**What this task involves:**
Copy out the records below, replacing each "dropdown" with "drop-down" and leaving everything else untouched.

**Listing:**
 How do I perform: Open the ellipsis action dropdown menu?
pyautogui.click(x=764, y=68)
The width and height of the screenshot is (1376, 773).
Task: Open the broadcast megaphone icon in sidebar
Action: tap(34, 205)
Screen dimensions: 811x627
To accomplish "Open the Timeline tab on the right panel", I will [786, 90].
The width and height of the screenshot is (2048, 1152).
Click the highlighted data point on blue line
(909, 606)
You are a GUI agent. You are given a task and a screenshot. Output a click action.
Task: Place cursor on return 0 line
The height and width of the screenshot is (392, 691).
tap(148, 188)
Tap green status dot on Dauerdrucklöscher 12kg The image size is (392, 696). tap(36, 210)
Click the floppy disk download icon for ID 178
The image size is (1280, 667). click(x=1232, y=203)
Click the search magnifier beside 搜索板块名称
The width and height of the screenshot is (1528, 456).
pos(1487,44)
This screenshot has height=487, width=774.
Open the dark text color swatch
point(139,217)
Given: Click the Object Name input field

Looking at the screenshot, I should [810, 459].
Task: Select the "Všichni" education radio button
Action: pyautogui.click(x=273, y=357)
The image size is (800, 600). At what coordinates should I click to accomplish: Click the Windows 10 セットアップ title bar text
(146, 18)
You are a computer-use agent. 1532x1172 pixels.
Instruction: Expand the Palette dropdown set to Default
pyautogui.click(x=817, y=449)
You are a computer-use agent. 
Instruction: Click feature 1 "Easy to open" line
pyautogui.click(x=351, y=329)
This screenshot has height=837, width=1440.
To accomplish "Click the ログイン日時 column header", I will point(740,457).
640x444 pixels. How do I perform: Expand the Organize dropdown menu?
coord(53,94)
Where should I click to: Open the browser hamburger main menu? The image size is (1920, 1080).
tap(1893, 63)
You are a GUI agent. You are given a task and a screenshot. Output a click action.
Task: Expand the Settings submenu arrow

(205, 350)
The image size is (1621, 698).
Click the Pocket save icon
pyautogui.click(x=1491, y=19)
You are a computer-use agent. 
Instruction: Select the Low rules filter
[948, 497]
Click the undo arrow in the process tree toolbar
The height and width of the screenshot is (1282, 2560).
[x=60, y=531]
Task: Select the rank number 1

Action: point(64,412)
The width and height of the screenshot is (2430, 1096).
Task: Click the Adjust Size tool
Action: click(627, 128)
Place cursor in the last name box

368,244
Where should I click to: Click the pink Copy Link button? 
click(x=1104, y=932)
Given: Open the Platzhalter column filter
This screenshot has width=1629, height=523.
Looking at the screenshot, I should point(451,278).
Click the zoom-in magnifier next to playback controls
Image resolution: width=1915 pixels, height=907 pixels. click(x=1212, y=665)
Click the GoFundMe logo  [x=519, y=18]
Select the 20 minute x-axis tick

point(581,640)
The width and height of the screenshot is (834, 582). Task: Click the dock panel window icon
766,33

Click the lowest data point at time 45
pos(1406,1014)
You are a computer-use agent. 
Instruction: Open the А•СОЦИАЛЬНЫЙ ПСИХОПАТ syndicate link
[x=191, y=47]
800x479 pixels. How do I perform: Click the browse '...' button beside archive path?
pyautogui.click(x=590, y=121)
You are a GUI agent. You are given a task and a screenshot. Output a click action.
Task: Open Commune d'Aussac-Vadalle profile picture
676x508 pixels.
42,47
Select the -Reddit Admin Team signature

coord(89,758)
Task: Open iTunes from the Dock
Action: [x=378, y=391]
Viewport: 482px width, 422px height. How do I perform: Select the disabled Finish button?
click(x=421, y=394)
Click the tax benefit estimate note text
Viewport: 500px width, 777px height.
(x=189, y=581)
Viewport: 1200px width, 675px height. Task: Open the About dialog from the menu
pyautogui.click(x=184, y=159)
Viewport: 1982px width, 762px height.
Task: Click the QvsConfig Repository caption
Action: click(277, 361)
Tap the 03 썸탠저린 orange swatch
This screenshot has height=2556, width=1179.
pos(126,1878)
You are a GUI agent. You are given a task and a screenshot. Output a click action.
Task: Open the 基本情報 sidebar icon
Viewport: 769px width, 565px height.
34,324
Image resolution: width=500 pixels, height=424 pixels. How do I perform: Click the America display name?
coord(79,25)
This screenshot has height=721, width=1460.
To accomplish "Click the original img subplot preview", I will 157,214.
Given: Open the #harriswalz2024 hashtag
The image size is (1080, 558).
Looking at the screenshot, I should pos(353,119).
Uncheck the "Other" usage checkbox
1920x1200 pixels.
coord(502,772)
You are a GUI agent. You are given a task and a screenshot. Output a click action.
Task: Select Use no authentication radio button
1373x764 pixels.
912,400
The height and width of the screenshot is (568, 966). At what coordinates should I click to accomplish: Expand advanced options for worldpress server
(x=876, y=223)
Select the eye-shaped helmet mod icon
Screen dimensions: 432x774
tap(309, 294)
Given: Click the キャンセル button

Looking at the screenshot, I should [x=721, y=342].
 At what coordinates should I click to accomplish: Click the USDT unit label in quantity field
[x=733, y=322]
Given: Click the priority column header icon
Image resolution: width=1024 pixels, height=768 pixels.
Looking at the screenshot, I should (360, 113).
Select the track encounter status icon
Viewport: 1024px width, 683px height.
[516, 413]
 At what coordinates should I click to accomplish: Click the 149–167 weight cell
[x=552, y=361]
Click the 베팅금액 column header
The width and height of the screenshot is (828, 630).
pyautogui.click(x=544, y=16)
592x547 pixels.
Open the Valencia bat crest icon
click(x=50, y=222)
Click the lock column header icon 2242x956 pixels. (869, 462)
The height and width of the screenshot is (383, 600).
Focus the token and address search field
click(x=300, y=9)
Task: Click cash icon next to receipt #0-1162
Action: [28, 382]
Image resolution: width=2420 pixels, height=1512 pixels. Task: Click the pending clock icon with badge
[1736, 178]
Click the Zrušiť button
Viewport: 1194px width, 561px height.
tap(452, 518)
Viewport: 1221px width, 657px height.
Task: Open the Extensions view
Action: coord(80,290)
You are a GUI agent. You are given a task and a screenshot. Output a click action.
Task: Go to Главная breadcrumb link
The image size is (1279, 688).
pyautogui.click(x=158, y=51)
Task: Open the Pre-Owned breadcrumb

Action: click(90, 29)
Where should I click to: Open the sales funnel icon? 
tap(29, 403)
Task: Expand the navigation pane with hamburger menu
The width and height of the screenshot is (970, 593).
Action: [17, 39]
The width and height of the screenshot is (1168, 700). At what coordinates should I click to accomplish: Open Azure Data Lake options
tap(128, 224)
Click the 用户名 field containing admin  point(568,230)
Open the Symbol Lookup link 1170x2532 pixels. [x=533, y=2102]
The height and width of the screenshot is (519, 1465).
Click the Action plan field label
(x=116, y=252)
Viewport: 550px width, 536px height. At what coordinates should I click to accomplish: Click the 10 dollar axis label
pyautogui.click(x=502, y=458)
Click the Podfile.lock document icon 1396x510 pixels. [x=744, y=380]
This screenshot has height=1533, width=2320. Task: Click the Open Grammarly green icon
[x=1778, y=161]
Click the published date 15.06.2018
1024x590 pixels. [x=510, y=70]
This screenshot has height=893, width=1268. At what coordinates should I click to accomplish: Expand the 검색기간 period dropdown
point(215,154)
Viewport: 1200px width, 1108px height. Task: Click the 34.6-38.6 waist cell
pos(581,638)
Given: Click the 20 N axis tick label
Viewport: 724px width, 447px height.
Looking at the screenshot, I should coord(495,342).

**Solution for this exercise:**
 How do I perform: Open the ellipsis action drop-down menu?
pyautogui.click(x=764, y=68)
The width and height of the screenshot is (1376, 773).
Task: Open the broadcast megaphone icon in sidebar
Action: tap(34, 205)
Screen dimensions: 811x627
To accomplish "Open the Timeline tab on the right panel", I will [786, 90].
The width and height of the screenshot is (2048, 1152).
Click the highlighted data point on blue line
(909, 606)
You are a GUI agent. You are given a task and a screenshot. Output a click action.
Task: Place cursor on return 0 line
The height and width of the screenshot is (392, 691).
tap(148, 188)
Tap green status dot on Dauerdrucklöscher 12kg The image size is (392, 696). tap(36, 210)
Click the floppy disk download icon for ID 178
The image size is (1280, 667). click(x=1232, y=203)
Click the search magnifier beside 搜索板块名称
The width and height of the screenshot is (1528, 456).
pos(1487,44)
This screenshot has height=487, width=774.
Open the dark text color swatch
point(139,217)
Given: Click the Object Name input field

Looking at the screenshot, I should [810, 459].
Task: Select the "Všichni" education radio button
Action: pyautogui.click(x=273, y=357)
The image size is (800, 600). At what coordinates should I click to accomplish: Click the Windows 10 セットアップ title bar text
(146, 18)
You are a computer-use agent. 1532x1172 pixels.
Instruction: Expand the Palette drop-down set to Default
pyautogui.click(x=817, y=449)
You are a computer-use agent. 
Instruction: Click feature 1 "Easy to open" line
pyautogui.click(x=351, y=329)
This screenshot has height=837, width=1440.
To accomplish "Click the ログイン日時 column header", I will point(740,457).
640x444 pixels. How do I perform: Expand the Organize drop-down menu?
coord(53,94)
Where should I click to: Open the browser hamburger main menu? The image size is (1920, 1080).
tap(1893, 63)
You are a GUI agent. You are given a task and a screenshot. Output a click action.
Task: Expand the Settings submenu arrow

(205, 350)
The image size is (1621, 698).
Click the Pocket save icon
pyautogui.click(x=1491, y=19)
You are a computer-use agent. 
Instruction: Select the Low rules filter
[948, 497]
Click the undo arrow in the process tree toolbar
The height and width of the screenshot is (1282, 2560).
[x=60, y=531]
Task: Select the rank number 1

Action: point(64,412)
The width and height of the screenshot is (2430, 1096).
Task: Click the Adjust Size tool
Action: click(627, 128)
Place cursor in the last name box

368,244
Where should I click to: Click the pink Copy Link button? 
click(x=1104, y=932)
Given: Open the Platzhalter column filter
This screenshot has width=1629, height=523.
Looking at the screenshot, I should point(451,278).
Click the zoom-in magnifier next to playback controls
Image resolution: width=1915 pixels, height=907 pixels. click(x=1212, y=665)
Click the GoFundMe logo  [x=519, y=18]
Select the 20 minute x-axis tick

point(581,640)
The width and height of the screenshot is (834, 582). Task: Click the dock panel window icon
766,33

Click the lowest data point at time 45
pos(1406,1014)
You are a computer-use agent. 
Instruction: Open the А•СОЦИАЛЬНЫЙ ПСИХОПАТ syndicate link
[x=191, y=47]
800x479 pixels. How do I perform: Click the browse '...' button beside archive path?
pyautogui.click(x=590, y=121)
You are a GUI agent. You are given a task and a screenshot. Output a click action.
Task: Open Commune d'Aussac-Vadalle profile picture
676x508 pixels.
42,47
Select the -Reddit Admin Team signature

coord(89,758)
Task: Open iTunes from the Dock
Action: [x=378, y=391]
Viewport: 482px width, 422px height. How do I perform: Select the disabled Finish button?
click(x=421, y=394)
Click the tax benefit estimate note text
Viewport: 500px width, 777px height.
(x=189, y=581)
Viewport: 1200px width, 675px height. Task: Open the About dialog from the menu
pyautogui.click(x=184, y=159)
Viewport: 1982px width, 762px height.
Task: Click the QvsConfig Repository caption
Action: click(277, 361)
Tap the 03 썸탠저린 orange swatch
This screenshot has height=2556, width=1179.
pos(126,1878)
You are a GUI agent. You are given a task and a screenshot. Output a click action.
Task: Open the 基本情報 sidebar icon
Viewport: 769px width, 565px height.
34,324
Image resolution: width=500 pixels, height=424 pixels. How do I perform: Click the America display name?
coord(79,25)
This screenshot has height=721, width=1460.
To accomplish "Click the original img subplot preview", I will 157,214.
Given: Open the #harriswalz2024 hashtag
The image size is (1080, 558).
Looking at the screenshot, I should pos(353,119).
Uncheck the "Other" usage checkbox
1920x1200 pixels.
coord(502,772)
You are a GUI agent. You are given a task and a screenshot. Output a click action.
Task: Select Use no authentication radio button
1373x764 pixels.
912,400
The height and width of the screenshot is (568, 966). At what coordinates should I click to accomplish: Expand advanced options for worldpress server
(x=876, y=223)
Select the eye-shaped helmet mod icon
Screen dimensions: 432x774
tap(309, 294)
Given: Click the キャンセル button

Looking at the screenshot, I should [x=721, y=342].
 At what coordinates should I click to accomplish: Click the USDT unit label in quantity field
[x=733, y=322]
Given: Click the priority column header icon
Image resolution: width=1024 pixels, height=768 pixels.
Looking at the screenshot, I should (360, 113).
Select the track encounter status icon
Viewport: 1024px width, 683px height.
[516, 413]
 At what coordinates should I click to accomplish: Click the 149–167 weight cell
[x=552, y=361]
Click the 베팅금액 column header
The width and height of the screenshot is (828, 630).
pyautogui.click(x=544, y=16)
592x547 pixels.
Open the Valencia bat crest icon
click(x=50, y=222)
Click the lock column header icon 2242x956 pixels. (869, 462)
The height and width of the screenshot is (383, 600).
Focus the token and address search field
click(x=300, y=9)
Task: Click cash icon next to receipt #0-1162
Action: [28, 382]
Image resolution: width=2420 pixels, height=1512 pixels. Task: Click the pending clock icon with badge
[1736, 178]
Click the Zrušiť button
Viewport: 1194px width, 561px height.
tap(452, 518)
Viewport: 1221px width, 657px height.
Task: Open the Extensions view
Action: coord(80,290)
You are a GUI agent. You are given a task and a screenshot. Output a click action.
Task: Go to Главная breadcrumb link
The image size is (1279, 688).
pyautogui.click(x=158, y=51)
Task: Open the Pre-Owned breadcrumb

Action: click(90, 29)
Where should I click to: Open the sales funnel icon? 
tap(29, 403)
Task: Expand the navigation pane with hamburger menu
The width and height of the screenshot is (970, 593).
Action: [17, 39]
The width and height of the screenshot is (1168, 700). At what coordinates should I click to accomplish: Open Azure Data Lake options
tap(128, 224)
Click the 用户名 field containing admin  point(568,230)
Open the Symbol Lookup link 1170x2532 pixels. [x=533, y=2102]
The height and width of the screenshot is (519, 1465).
Click the Action plan field label
(x=116, y=252)
Viewport: 550px width, 536px height. At what coordinates should I click to accomplish: Click the 10 dollar axis label
pyautogui.click(x=502, y=458)
Click the Podfile.lock document icon 1396x510 pixels. [x=744, y=380]
This screenshot has height=1533, width=2320. Task: Click the Open Grammarly green icon
[x=1778, y=161]
Click the published date 15.06.2018
1024x590 pixels. [x=510, y=70]
This screenshot has height=893, width=1268. At what coordinates should I click to accomplish: Expand the 검색기간 period drop-down
point(215,154)
Viewport: 1200px width, 1108px height. Task: Click the 34.6-38.6 waist cell
pos(581,638)
Given: Click the 20 N axis tick label
Viewport: 724px width, 447px height.
Looking at the screenshot, I should coord(495,342).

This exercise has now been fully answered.